In 1964 the Royal Australian Navy made a submission to the government leadership to replace the Majestic class light aircraft carrier HMAS Melbourne and its then air wing of four Sea Venom all weather fighters, six Gannets ASW aircraft and 12 Wessex ASW helicopters. The useful life of the Melbourne and its air wing was expected to expire by 1967 and without replacement or upgrading the Navy’s carrier capability would go with it. The Navy’s submission took into account the growing military power of Indonesia that had introduced several key Soviet systems and her increasing belligerence (at that time) along with that of China. It looked at various practical methods of replacing the Melbourne and air wing and made appropriate recommendations.

***

● AIM 1: From the listing, copy out word for word the lines starting at the one containing "Click the red" and ending at the one containing "tap(3, 229)". Leave out the pictures.
The passage and the listing come from unrelated sources.

● RECORDS PROVIDED:
***

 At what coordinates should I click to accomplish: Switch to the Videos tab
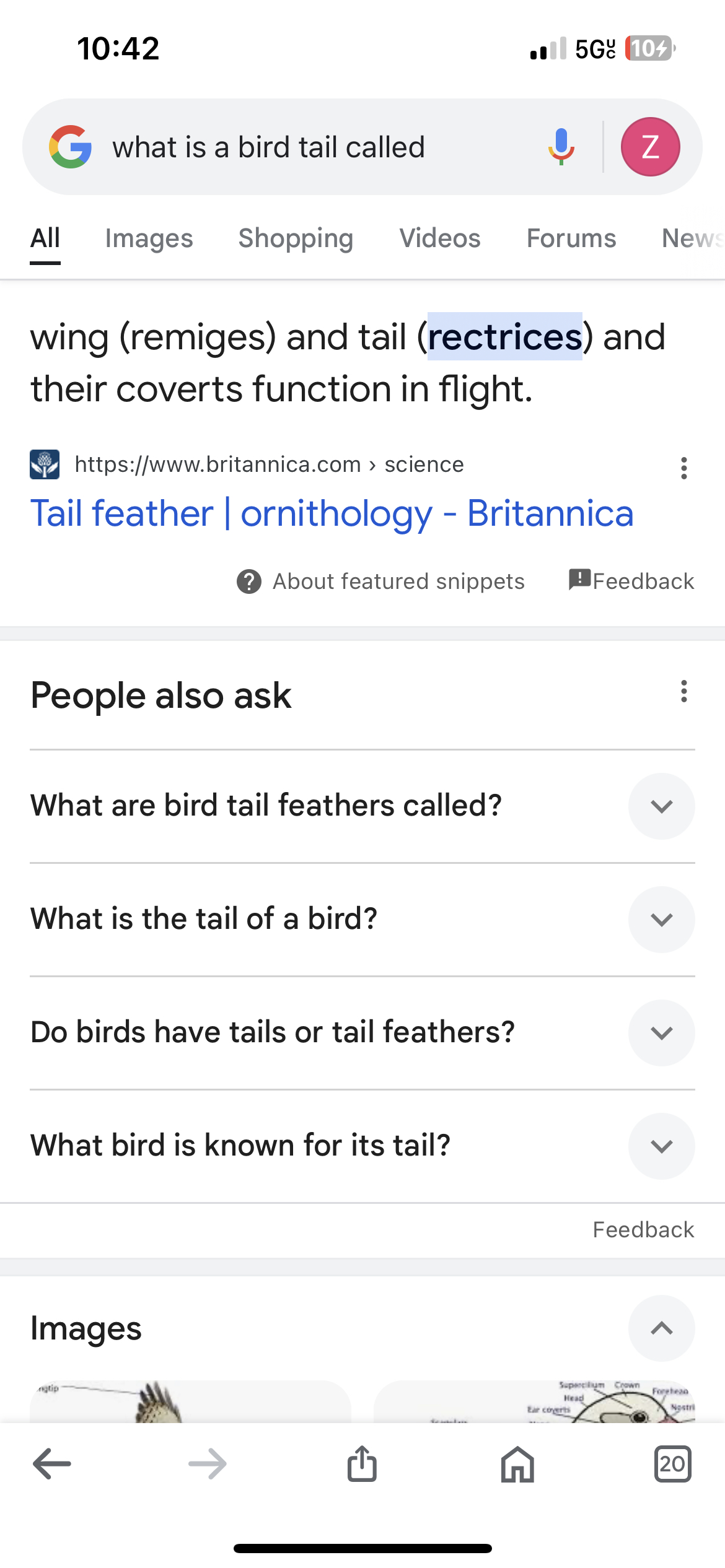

***

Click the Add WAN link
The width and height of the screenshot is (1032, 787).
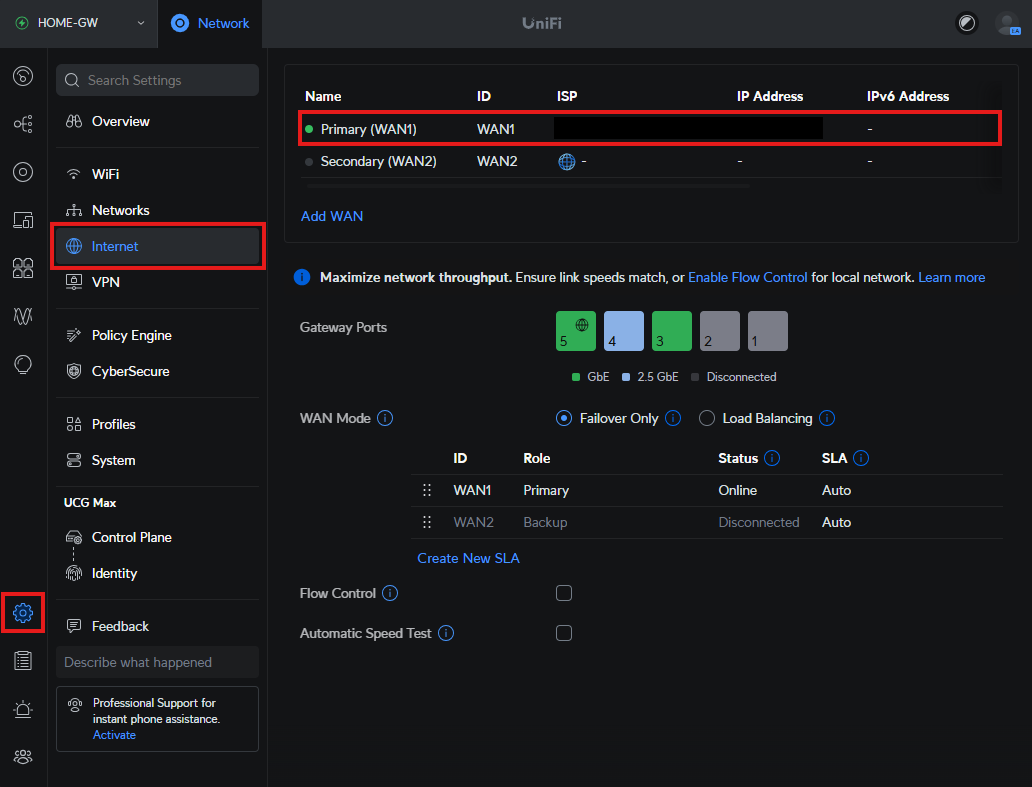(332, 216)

***

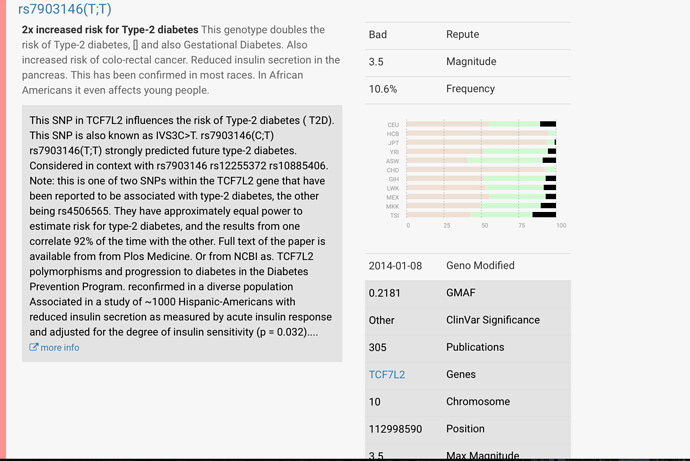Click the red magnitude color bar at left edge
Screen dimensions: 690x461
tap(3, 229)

***

● AIM 2: Pick up the passage on the Royal Australian Navy's 1964 carrier replacement submission where it stops and keep it going.

● TASK RESPONSE 1:
Click the red magnitude color bar at left edge
Screen dimensions: 690x461
tap(3, 229)

● TASK RESPONSE 2:
The Navy’s preferred replacement path for the Melbourne was to acquire from the US Navy a second hand Essex class carrier that would be upgraded to the same level as the USS Oriskany with angled flight deck and British steam catapults. The new carrier’s air wing would comprise 16 F-4B Phantom strike fighters, 12 S-2E Tracker ASW aircraft, four E-1B Tracer AEW aircraft, 16 Wessex ASW helicopters and two Sycamore SAR helicopters. The new carrier and air wing was expected to be fully operational by 1969 and a detailed plan for acquisition, including supporting equipment and personnel growth was provided. The entire cost of the new carrier acquisition was given as 150 million Australian pounds including a 10% contingency. This is the equivalent to 3.4 billion of today’s Australian dollars. The carrier and air wing would be expected to give a life of 15-18 years.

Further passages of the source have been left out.